Missouri man claims mother tried to poison him before he decapitated her

A forensic psychologist testified about psychosis and delusional disorder before Trevor John Huber was sentenced.

KENNETT, Mo. — A Missouri judge found Trevor John Huber guilty of first-degree murder after hearing evidence that he believed his mother was poisoning him and had shown signs of methamphetamine-induced psychosis.

The bench trial in Dunklin County ended with a life-without-parole sentence for Huber, 43, of Cardwell. His mother, Charlotte Wilson, 63, was killed Dec. 21, 2018, at a home on North Main Street in Cardwell. The case forced the court to weigh graphic physical evidence and Huber’s own statements against testimony that he had symptoms tied to drug use and delusional thinking. Circuit Judge Josh Underwood found the state had proved first-degree murder.

The mental-health evidence was not a side issue. Defense records said a forensic psychologist testified that Huber showed evidence of methamphetamine-induced psychosis. The same expert diagnosed him with delusional disorder. The psychologist could not determine whether both conditions contributed to Wilson’s killing. That uncertainty left the court with a narrow but important question: whether evidence of psychosis and delusions changed Huber’s legal responsibility for what happened inside the Cardwell home.

***

Task item:
Reproduce word for word the stretch of the Huber murder report from "The mental-health evidence" through "the Cardwell home.".

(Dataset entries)
***

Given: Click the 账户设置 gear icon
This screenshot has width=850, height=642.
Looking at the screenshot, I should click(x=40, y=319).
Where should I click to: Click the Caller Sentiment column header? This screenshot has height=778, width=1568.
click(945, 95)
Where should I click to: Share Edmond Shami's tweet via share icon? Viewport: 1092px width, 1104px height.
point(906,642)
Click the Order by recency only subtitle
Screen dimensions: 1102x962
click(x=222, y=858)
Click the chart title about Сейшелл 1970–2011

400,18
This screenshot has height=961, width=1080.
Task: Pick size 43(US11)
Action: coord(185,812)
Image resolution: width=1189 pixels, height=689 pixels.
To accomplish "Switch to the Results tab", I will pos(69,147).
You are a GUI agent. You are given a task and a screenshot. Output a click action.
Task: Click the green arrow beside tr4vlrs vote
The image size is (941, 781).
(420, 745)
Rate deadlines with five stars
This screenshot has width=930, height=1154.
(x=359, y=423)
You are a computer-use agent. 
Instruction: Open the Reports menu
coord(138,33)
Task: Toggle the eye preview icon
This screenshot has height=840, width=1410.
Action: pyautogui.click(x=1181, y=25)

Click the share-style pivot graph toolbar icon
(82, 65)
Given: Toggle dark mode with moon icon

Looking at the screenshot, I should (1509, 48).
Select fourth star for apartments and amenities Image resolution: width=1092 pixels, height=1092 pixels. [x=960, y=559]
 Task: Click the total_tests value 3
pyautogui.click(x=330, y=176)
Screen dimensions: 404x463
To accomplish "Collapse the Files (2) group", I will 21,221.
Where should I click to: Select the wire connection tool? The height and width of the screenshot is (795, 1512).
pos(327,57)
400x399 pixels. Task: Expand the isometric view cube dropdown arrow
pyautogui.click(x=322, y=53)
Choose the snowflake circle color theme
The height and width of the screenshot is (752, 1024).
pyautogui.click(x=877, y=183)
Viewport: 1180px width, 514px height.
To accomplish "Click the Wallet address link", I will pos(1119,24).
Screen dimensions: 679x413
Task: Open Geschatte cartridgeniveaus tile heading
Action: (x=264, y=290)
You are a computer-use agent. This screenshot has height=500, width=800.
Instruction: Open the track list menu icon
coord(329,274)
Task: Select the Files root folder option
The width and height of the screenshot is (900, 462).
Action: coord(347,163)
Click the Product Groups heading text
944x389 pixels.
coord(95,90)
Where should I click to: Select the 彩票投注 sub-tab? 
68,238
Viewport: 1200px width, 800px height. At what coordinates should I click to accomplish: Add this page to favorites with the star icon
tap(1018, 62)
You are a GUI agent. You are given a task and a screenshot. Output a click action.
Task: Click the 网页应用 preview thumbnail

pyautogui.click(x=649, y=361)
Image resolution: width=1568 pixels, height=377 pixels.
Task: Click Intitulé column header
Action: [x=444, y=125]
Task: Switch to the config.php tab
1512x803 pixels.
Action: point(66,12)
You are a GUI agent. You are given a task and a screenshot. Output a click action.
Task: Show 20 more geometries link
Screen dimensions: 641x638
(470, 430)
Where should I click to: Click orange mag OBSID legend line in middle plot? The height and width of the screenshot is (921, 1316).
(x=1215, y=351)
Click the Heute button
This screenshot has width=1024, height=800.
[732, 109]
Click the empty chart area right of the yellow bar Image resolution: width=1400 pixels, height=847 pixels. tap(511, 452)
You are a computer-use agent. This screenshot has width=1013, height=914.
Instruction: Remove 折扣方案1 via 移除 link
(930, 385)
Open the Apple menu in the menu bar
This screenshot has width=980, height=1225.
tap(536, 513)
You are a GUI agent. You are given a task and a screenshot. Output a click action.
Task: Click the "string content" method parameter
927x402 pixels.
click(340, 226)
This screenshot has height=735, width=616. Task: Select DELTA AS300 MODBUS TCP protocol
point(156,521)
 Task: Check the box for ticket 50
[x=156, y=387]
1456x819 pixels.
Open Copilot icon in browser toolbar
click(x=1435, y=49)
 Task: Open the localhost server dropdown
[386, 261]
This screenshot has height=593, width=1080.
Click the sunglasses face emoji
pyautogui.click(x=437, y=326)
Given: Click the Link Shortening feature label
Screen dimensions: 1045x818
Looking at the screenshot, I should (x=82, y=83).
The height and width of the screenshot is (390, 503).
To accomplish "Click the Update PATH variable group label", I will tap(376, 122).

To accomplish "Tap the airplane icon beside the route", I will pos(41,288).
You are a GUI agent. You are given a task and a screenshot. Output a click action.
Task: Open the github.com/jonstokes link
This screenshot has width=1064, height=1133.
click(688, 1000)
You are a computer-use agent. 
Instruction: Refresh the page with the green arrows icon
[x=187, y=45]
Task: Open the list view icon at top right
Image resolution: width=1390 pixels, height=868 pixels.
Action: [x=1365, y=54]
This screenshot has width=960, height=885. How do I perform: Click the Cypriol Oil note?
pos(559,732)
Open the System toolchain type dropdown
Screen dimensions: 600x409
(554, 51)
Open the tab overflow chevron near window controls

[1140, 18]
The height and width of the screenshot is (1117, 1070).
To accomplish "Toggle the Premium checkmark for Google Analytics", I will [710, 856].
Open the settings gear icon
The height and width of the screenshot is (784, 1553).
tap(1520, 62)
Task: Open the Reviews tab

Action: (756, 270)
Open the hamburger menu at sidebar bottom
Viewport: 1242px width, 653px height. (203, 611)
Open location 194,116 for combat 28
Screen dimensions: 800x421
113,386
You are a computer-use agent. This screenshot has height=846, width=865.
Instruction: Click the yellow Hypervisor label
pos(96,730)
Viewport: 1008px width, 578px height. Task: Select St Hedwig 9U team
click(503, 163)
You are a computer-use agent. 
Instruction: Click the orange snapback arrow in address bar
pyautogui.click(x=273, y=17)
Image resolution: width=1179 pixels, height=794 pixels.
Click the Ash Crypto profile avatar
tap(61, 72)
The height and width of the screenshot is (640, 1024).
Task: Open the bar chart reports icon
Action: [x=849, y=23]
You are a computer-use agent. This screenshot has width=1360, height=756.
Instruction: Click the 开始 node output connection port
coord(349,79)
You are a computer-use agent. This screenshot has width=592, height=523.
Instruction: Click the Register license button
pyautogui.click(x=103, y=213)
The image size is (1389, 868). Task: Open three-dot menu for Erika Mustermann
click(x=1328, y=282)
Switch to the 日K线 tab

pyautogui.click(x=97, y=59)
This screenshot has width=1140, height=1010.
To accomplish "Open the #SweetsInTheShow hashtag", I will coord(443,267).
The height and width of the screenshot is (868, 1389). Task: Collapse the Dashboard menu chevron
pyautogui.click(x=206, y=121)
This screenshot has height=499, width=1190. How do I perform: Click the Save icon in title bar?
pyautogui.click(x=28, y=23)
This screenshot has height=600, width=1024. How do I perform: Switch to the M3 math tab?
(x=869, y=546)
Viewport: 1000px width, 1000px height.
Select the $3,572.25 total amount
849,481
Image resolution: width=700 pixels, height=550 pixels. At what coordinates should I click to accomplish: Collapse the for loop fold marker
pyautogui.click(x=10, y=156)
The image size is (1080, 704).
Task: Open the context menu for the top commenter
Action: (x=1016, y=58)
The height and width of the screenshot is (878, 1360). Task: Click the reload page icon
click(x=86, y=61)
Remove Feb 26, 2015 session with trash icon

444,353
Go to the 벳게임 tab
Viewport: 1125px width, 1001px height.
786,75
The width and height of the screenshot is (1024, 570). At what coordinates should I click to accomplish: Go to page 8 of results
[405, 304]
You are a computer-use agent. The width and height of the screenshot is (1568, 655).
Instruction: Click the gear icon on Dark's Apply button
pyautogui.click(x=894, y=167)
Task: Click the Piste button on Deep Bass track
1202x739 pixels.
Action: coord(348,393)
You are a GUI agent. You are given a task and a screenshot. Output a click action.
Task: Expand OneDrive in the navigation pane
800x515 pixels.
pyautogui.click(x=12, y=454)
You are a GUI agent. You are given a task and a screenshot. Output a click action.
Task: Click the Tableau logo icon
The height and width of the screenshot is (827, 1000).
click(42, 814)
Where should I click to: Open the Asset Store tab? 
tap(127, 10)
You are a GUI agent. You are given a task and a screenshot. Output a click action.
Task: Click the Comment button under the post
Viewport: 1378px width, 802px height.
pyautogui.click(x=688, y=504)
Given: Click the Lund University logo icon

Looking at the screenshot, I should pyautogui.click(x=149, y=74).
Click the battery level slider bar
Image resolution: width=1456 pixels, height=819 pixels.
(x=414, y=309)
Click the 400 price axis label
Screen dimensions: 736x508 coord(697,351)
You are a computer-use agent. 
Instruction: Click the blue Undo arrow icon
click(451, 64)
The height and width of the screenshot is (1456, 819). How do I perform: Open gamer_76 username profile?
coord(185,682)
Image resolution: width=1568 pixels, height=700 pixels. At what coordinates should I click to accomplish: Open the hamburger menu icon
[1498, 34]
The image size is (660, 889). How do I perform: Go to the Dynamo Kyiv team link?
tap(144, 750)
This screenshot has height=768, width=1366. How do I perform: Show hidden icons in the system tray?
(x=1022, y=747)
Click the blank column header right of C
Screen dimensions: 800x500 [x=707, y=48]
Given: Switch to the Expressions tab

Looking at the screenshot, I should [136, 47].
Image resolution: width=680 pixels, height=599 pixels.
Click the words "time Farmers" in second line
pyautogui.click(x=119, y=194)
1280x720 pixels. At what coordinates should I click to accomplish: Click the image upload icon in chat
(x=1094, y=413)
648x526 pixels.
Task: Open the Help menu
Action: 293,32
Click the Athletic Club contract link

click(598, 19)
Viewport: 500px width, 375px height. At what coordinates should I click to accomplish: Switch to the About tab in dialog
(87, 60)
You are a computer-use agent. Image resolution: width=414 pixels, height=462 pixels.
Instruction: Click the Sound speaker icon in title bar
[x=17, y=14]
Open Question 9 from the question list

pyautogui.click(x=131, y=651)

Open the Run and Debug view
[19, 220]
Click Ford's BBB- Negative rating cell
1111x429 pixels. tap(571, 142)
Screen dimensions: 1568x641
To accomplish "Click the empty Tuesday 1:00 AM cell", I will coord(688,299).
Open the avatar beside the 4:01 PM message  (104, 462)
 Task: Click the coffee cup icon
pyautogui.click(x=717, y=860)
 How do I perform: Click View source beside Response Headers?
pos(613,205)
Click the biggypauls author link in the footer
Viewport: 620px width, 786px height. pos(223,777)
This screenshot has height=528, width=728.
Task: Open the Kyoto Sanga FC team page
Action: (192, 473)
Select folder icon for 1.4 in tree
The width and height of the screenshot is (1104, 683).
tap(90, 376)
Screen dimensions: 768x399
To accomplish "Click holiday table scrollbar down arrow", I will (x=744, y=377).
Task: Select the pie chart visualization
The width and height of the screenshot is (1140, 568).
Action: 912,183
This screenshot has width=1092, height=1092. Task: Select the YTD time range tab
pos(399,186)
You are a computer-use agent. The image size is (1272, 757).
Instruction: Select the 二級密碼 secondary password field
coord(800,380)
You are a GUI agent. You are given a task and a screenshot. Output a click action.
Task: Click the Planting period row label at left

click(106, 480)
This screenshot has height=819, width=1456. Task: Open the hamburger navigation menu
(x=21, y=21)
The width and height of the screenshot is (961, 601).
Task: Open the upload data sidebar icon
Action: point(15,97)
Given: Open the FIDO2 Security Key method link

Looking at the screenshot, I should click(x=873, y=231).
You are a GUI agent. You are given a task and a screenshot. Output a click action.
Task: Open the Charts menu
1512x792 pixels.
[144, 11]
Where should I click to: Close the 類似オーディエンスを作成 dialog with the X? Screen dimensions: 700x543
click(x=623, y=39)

***

Written answer:
The mental-health evidence was not a side issue. Defense records said a forensic psychologist testified that Huber showed evidence of methamphetamine-induced psychosis. The same expert diagnosed him with delusional disorder. The psychologist could not determine whether both conditions contributed to Wilson’s killing. That uncertainty left the court with a narrow but important question: whether evidence of psychosis and delusions changed Huber’s legal responsibility for what happened inside the Cardwell home.